Sharding is the idea of splitting evenly, in the sense that a keyword is more popular than another we don't want to have hotspots so we would "shard" to split the load evenly.
Lets assume that we have a keyword like "1080p" we know that this keyword is extremely popular. To avoid 5 nodes having to take on a substantial amount of storage and bandwidth just to serve 1 keyword, while the other nodes have serve a small amount of data. We could force each node to only accept up to 50 results per keyword.
We would still have to worry about keyword intersections (if you want to search for more than 1 keyword at a time). Another thing to account for would be knowing which nodes are full and which nodes are not (which nodes should receive the new result).
We should have a distributed tracking method for keywords being 5 nodes closest to the hash of the keyword that stores a count for keywords.
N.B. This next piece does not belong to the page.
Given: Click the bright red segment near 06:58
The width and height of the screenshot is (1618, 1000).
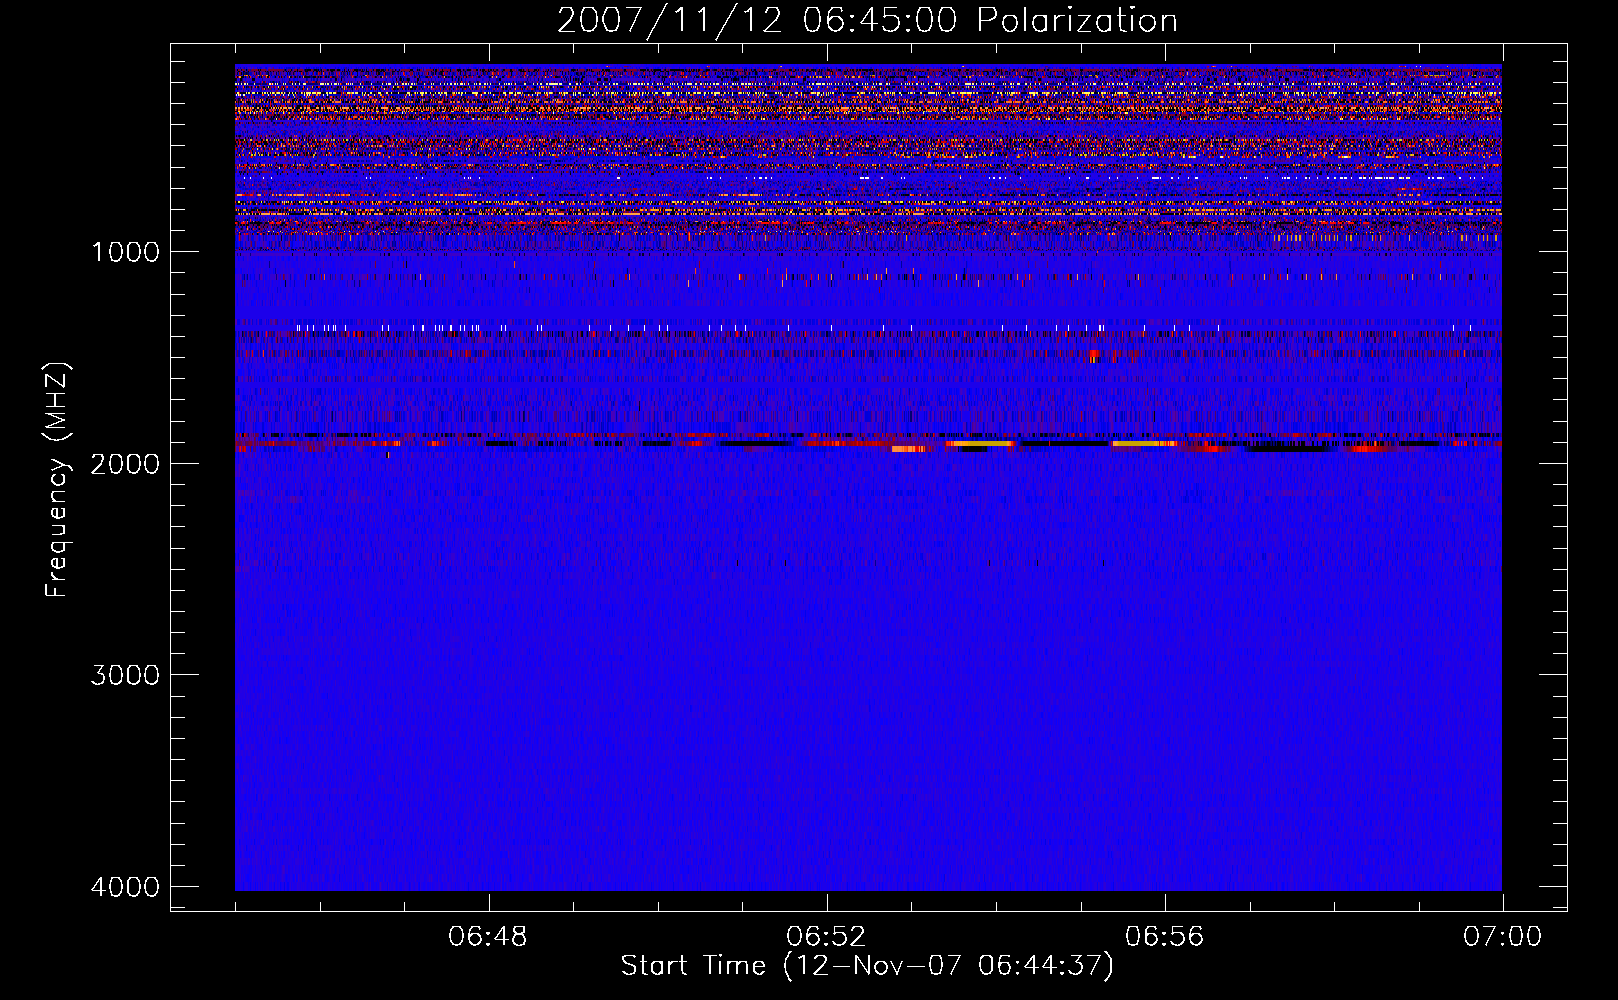Looking at the screenshot, I should (x=1368, y=449).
For example if we have 56 total results for "1080p" it should be notified when a keyword is added with a cache time of 24 hours.
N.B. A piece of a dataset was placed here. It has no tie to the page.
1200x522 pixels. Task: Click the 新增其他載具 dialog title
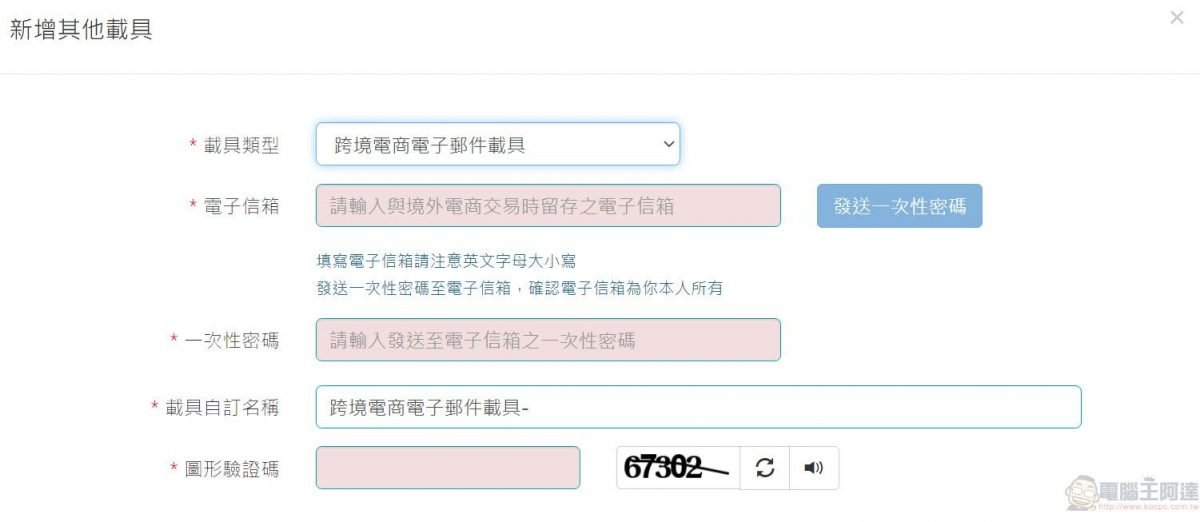pyautogui.click(x=81, y=30)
When a user wishes to add a keyword they will first ask for a count from the tracker for example:
COUNT_CHECK_REQ
1080p
COUNT_CHECK_RES
56
The user now is aware that there is 56 total results for that keyword so it should now hash the keyword in this manor
sha((count/50)+keyword)
. It will then send this as a store keyword to the 5 nodes closest via XOR.
PUT_KEYWORD_REQ
1080p
PUT_KEYWORD_RES
stored
The nodes that received this should now notify the tracker that they are storing the keyword.
COUNT_UPDATE_REQ
1080p
COUNT_UPDATE_RES
updated
The user will hash the keyword sha(keyword)
and find the tracker and request a count example:
COUNT_CHECK_REQ
1080p
COUNT_CHECK_RES
56
Now that the user has an understanding of the total keywords it will select a random number 0 - count/50
which we will call x
. It will then do sha(x+keyword)
and XOR the nodes closest to that hash for results.
GET_KEYWORD_REQ
1080p
GET_KEYWORD_RES
list of infohashes
Now that we have discussed the issue regarding the sharding portion we should get into how we can handle keyword intersections. My theory is that we hash each keyword individually then place them in an index accordingly so that order will not be a factor. We can limit to 10 keywords per torrent, which is the same amount used for website keywords within the meta, most users only search 1.9 words when doing a query anyways as given by Google. We know that the total keywords that would have to be stored every 24 hours would be allot but not unreasonable, at a maximum of 1,023
total keywords stored per torrent.